What to work on =
Convert every line of the records below into a Markdown table with the columns Row and Line. Number the lines in order and omit blank lines.

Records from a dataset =
**********

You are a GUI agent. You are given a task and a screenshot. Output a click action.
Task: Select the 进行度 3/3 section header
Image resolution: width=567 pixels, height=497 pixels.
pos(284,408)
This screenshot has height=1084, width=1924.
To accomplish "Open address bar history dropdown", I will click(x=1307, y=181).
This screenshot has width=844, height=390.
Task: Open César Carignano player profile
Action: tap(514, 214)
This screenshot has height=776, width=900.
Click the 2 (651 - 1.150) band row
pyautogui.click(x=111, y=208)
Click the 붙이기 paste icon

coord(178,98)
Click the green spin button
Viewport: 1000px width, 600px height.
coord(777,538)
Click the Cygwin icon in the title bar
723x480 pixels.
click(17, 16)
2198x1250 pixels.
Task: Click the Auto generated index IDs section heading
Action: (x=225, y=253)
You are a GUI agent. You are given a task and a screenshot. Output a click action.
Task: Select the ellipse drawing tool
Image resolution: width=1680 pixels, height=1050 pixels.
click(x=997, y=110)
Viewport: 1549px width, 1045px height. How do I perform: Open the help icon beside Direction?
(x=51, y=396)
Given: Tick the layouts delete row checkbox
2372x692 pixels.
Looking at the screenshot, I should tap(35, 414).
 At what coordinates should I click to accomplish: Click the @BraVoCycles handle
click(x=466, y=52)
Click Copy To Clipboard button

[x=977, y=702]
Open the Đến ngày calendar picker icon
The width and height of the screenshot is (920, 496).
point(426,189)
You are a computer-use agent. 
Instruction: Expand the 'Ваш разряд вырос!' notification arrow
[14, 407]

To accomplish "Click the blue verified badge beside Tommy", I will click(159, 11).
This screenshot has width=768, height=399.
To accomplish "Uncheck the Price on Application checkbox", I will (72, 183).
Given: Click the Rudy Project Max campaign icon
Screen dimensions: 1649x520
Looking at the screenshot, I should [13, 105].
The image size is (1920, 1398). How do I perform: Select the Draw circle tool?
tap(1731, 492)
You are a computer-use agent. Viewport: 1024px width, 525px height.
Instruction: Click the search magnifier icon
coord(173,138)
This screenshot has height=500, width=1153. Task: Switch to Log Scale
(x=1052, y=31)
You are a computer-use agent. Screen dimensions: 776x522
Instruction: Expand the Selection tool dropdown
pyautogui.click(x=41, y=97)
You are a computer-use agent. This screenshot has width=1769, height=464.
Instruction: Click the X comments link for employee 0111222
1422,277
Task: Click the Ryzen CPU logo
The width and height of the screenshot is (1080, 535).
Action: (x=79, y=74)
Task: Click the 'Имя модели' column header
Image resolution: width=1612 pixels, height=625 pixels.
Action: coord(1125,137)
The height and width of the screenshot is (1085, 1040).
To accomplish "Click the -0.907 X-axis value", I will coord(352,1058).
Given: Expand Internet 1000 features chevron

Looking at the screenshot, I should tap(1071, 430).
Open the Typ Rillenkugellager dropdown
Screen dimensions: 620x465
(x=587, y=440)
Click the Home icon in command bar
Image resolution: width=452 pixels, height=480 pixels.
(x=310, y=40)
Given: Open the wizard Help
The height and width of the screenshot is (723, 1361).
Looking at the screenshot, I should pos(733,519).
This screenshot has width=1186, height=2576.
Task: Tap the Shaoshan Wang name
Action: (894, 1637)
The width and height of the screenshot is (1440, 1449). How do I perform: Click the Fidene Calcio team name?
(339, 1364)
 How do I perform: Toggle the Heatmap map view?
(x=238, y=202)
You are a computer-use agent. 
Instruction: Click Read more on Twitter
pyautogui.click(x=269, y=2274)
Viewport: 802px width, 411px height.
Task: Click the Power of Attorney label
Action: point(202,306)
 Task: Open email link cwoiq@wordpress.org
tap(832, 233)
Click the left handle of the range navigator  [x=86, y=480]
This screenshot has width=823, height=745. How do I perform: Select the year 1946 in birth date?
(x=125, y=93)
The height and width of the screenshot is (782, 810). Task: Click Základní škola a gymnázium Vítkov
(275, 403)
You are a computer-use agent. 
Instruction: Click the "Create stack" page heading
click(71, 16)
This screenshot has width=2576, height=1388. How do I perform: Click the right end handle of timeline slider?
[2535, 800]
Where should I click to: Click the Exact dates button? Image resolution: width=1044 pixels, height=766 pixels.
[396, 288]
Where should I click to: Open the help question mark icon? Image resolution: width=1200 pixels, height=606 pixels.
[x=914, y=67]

**********

Solution =
| Row | Line |
|---|---|
| 1 | You are a GUI agent. You are given a task and a screenshot. Output a click action. |
| 2 | Task: Select the 进行度 3/3 section header |
| 3 | Image resolution: width=567 pixels, height=497 pixels. |
| 4 | pos(284,408) |
| 5 | This screenshot has height=1084, width=1924. |
| 6 | To accomplish "Open address bar history dropdown", I will click(x=1307, y=181). |
| 7 | This screenshot has width=844, height=390. |
| 8 | Task: Open César Carignano player profile |
| 9 | Action: tap(514, 214) |
| 10 | This screenshot has height=776, width=900. |
| 11 | Click the 2 (651 - 1.150) band row |
| 12 | pyautogui.click(x=111, y=208) |
| 13 | Click the 붙이기 paste icon |
| 14 | coord(178,98) |
| 15 | Click the green spin button |
| 16 | Viewport: 1000px width, 600px height. |
| 17 | coord(777,538) |
| 18 | Click the Cygwin icon in the title bar |
| 19 | 723x480 pixels. |
| 20 | click(17, 16) |
| 21 | 2198x1250 pixels. |
| 22 | Task: Click the Auto generated index IDs section heading |
| 23 | Action: (x=225, y=253) |
| 24 | You are a GUI agent. You are given a task and a screenshot. Output a click action. |
| 25 | Task: Select the ellipse drawing tool |
| 26 | Image resolution: width=1680 pixels, height=1050 pixels. |
| 27 | click(x=997, y=110) |
| 28 | Viewport: 1549px width, 1045px height. How do I perform: Open the help icon beside Direction? |
| 29 | (x=51, y=396) |
| 30 | Given: Tick the layouts delete row checkbox |
| 31 | 2372x692 pixels. |
| 32 | Looking at the screenshot, I should tap(35, 414). |
| 33 |  At what coordinates should I click to accomplish: Click the @BraVoCycles handle |
| 34 | click(x=466, y=52) |
| 35 | Click Copy To Clipboard button |
| 36 | [x=977, y=702] |
| 37 | Open the Đến ngày calendar picker icon |
| 38 | The width and height of the screenshot is (920, 496). |
| 39 | point(426,189) |
| 40 | You are a computer-use agent.  |
| 41 | Instruction: Expand the 'Ваш разряд вырос!' notification arrow |
| 42 | [14, 407] |
| 43 | To accomplish "Click the blue verified badge beside Tommy", I will click(159, 11). |
| 44 | This screenshot has width=768, height=399. |
| 45 | To accomplish "Uncheck the Price on Application checkbox", I will (72, 183). |
| 46 | Given: Click the Rudy Project Max campaign icon |
| 47 | Screen dimensions: 1649x520 |
| 48 | Looking at the screenshot, I should [13, 105]. |
| 49 | The image size is (1920, 1398). How do I perform: Select the Draw circle tool? |
| 50 | tap(1731, 492) |
| 51 | You are a computer-use agent. Viewport: 1024px width, 525px height. |
| 52 | Instruction: Click the search magnifier icon |
| 53 | coord(173,138) |
| 54 | This screenshot has height=500, width=1153. Task: Switch to Log Scale |
| 55 | (x=1052, y=31) |
| 56 | You are a computer-use agent. Screen dimensions: 776x522 |
| 57 | Instruction: Expand the Selection tool dropdown |
| 58 | pyautogui.click(x=41, y=97) |
| 59 | You are a computer-use agent. This screenshot has width=1769, height=464. |
| 60 | Instruction: Click the X comments link for employee 0111222 |
| 61 | 1422,277 |
| 62 | Task: Click the Ryzen CPU logo |
| 63 | The width and height of the screenshot is (1080, 535). |
| 64 | Action: (x=79, y=74) |
| 65 | Task: Click the 'Имя модели' column header |
| 66 | Image resolution: width=1612 pixels, height=625 pixels. |
| 67 | Action: coord(1125,137) |
| 68 | The height and width of the screenshot is (1085, 1040). |
| 69 | To accomplish "Click the -0.907 X-axis value", I will coord(352,1058). |
| 70 | Given: Expand Internet 1000 features chevron |
| 71 | Looking at the screenshot, I should tap(1071, 430). |
| 72 | Open the Typ Rillenkugellager dropdown |
| 73 | Screen dimensions: 620x465 |
| 74 | (x=587, y=440) |
| 75 | Click the Home icon in command bar |
| 76 | Image resolution: width=452 pixels, height=480 pixels. |
| 77 | (x=310, y=40) |
| 78 | Given: Open the wizard Help |
| 79 | The height and width of the screenshot is (723, 1361). |
| 80 | Looking at the screenshot, I should pos(733,519). |
| 81 | This screenshot has width=1186, height=2576. |
| 82 | Task: Tap the Shaoshan Wang name |
| 83 | Action: (894, 1637) |
| 84 | The width and height of the screenshot is (1440, 1449). How do I perform: Click the Fidene Calcio team name? |
| 85 | (339, 1364) |
| 86 |  How do I perform: Toggle the Heatmap map view? |
| 87 | (x=238, y=202) |
| 88 | You are a computer-use agent.  |
| 89 | Instruction: Click Read more on Twitter |
| 90 | pyautogui.click(x=269, y=2274) |
| 91 | Viewport: 802px width, 411px height. |
| 92 | Task: Click the Power of Attorney label |
| 93 | Action: point(202,306) |
| 94 |  Task: Open email link cwoiq@wordpress.org |
| 95 | tap(832, 233) |
| 96 | Click the left handle of the range navigator  [x=86, y=480] |
| 97 | This screenshot has width=823, height=745. How do I perform: Select the year 1946 in birth date? |
| 98 | (x=125, y=93) |
| 99 | The height and width of the screenshot is (782, 810). Task: Click Základní škola a gymnázium Vítkov |
| 100 | (275, 403) |
| 101 | You are a computer-use agent.  |
| 102 | Instruction: Click the "Create stack" page heading |
| 103 | click(71, 16) |
| 104 | This screenshot has width=2576, height=1388. How do I perform: Click the right end handle of timeline slider? |
| 105 | [2535, 800] |
| 106 | Where should I click to: Click the Exact dates button? Image resolution: width=1044 pixels, height=766 pixels. |
| 107 | [396, 288] |
| 108 | Where should I click to: Open the help question mark icon? Image resolution: width=1200 pixels, height=606 pixels. |
| 109 | [x=914, y=67] |